With the implementation of targeted molecular-cytogenetic tests such as MLPA and QF-PCR, the question arises whether TK should remain the gold standard or could be replaced by RAD for pregnancies at risk for common aneuploidies. RAD test results are unequivocal and available within 1-2 days, which considerably reduces parental anxiety [16]. In case of thalassaemia, for example, RAD has already shown to be the best approach for the detection of chromosomal abnormalities when prenatal invasive testing is performed [3]. Next to the possibility to recognise maternal cell contamination, RAD is also cost-effective particularly when performed large scale [24]. For pregnancies with an increased risk of Down syndrome, a change of policy from full karyotype analysis to rapid molecular aneuploidy testing would result in a failure to detect chromosome abnormalities that may have clinical consequences. This residual risk has been estimated to be 0.07% [2527]. Next to the debate of targeted RAD replacing TK there is a discussion whether the scope of diagnostic testing should be broader than karyotyping. Although broadening the scope of testing benefits in terms of clinically relevant findings that would otherwise be missed, a serious challenge is that, with the present state of knowledge, results of such testing could be difficult to interpret [28], creating parental anxiety, uncertainty and unnecessary termination of pregnancy. Our overall tendency towards broadening the scope of prenatal testing is using genome-wide microarray analysis in high-risk pregnancies (e.g. with fetal ultrasound abnormalities) and narrowing (targeting) the scope in low-risk pregnancies.

In our prenatal diagnostic service, RAD (QF-PCR) is already implemented as replacement for the STC in all CV samples and offered as stand-alone test for pregnancies with an increased risk of Down syndrome, such as a positive screening test result or an advanced maternal age, as a test of choice. With the application of a cell dissociation protocol steps are taken to prevent fully discrepant results between cytotrophoblasts and mesenchymal core cells for the chromosomes 13, 18, 21, X and Y. Herewith, the cytotrophoblast cells (analyzed in STC) and mesenchymal core cells (analyzed in LTC) can be tested for RAD separately [29, 30] and, thus, discrepancies as in cases 8 and 10 would have been detected if RAD were used. The application of RAD to replace karyotyping in both STC and LTC will prevent findings without clinical relevance and/or uncertain outcome.

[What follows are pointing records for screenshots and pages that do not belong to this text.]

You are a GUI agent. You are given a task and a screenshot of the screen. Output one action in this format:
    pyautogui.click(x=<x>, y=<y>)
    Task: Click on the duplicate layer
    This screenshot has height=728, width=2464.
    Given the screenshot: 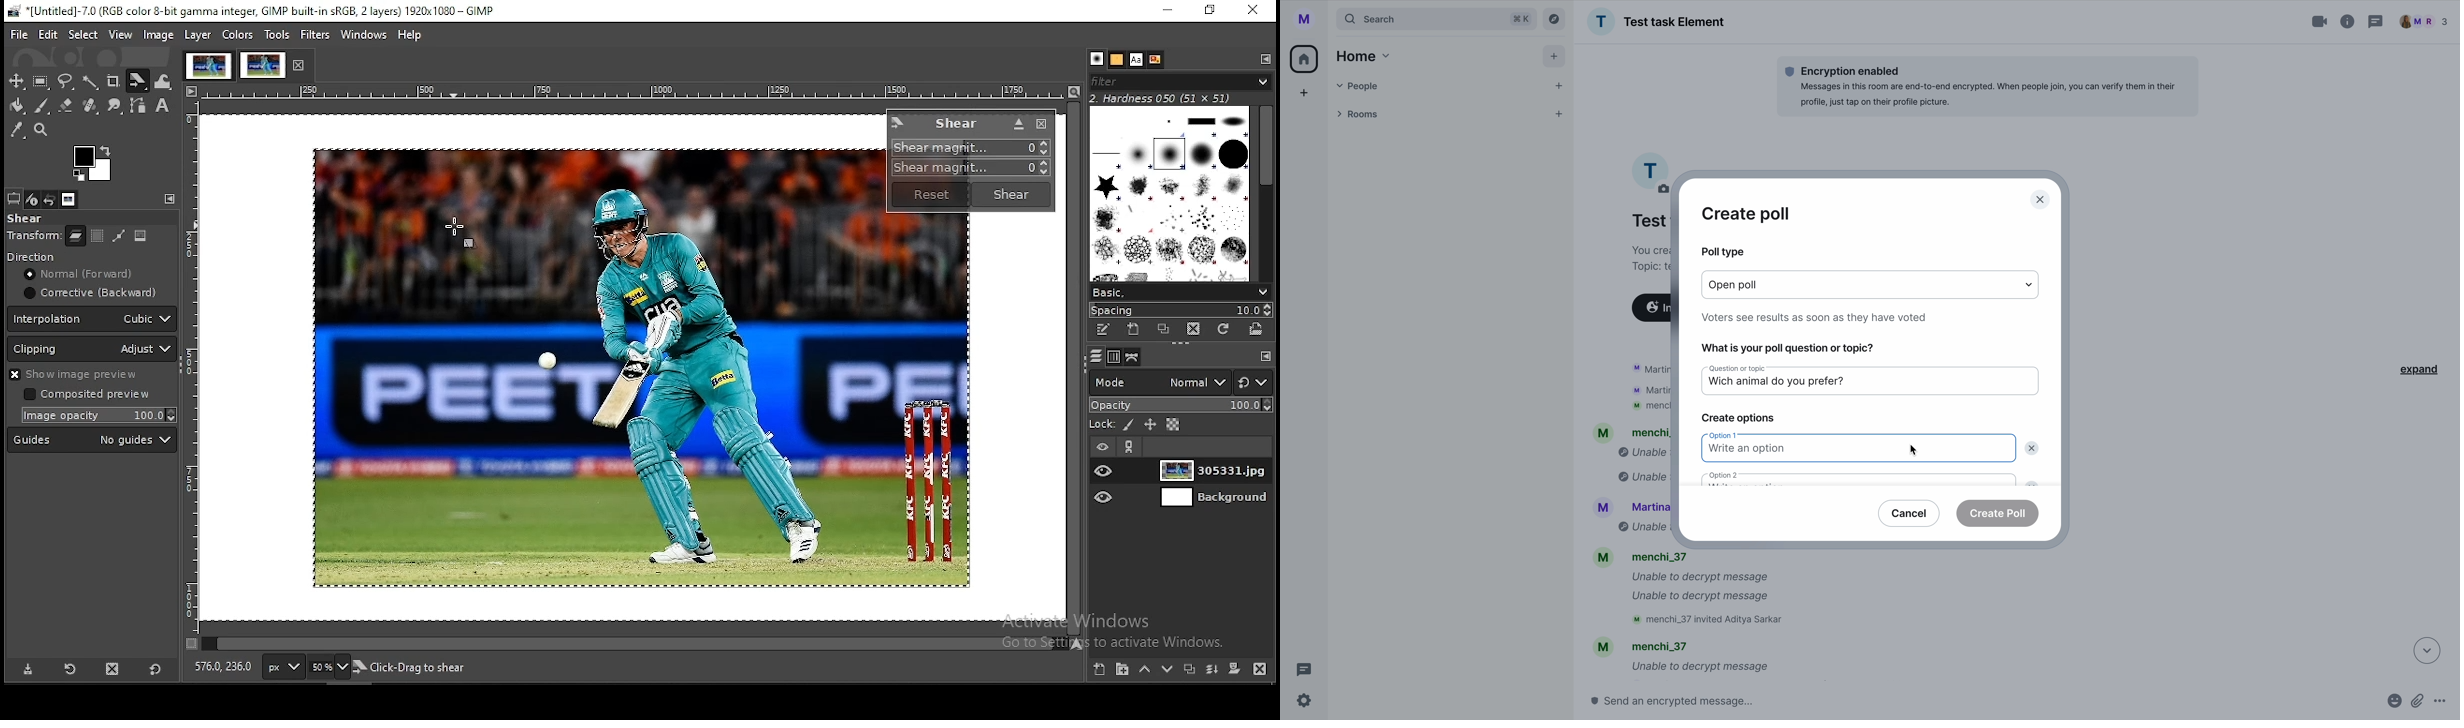 What is the action you would take?
    pyautogui.click(x=1189, y=669)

Limitations of this retrospective study should be addressed. First, this study does not represent all pregnant women primary referred for molecular or metabolic testing. Some of the pregnancies were terminated because of a positive DNA mutation result and, therefore, the impact of the respective mosaicisms could not be evaluated. Secondly, although we already implemented QF-PCR as stand-alone test in our routine prenatal practice as a test of choice for pregnant women with an increased risk for Down syndrome, the QF-PCR test was not performed on the cases presented in this study.

Taken together, we conclude that there is additional diagnostic value of TK. However, there is also a need to limit uncertain test results as secondary findings. In this population with a low risk for a chromosomal aneuploidy, we recommend to implement QF-PCR as replacement of the STC and to give parents the autonomy to choose between karyotyping and QF-PCR.

The results of this study are in line with those reported by Tse et al [3], showing that RAD seems to be the best approach for the detection of chromosomal abnormalities when invasive prenatal testing is performed for the diagnosis of thalassaemia. The broader application of this study may create awareness and reconsideration of national standards for prenatal cytogenetic testing, a step towards international harmonized procedures and prenatal care.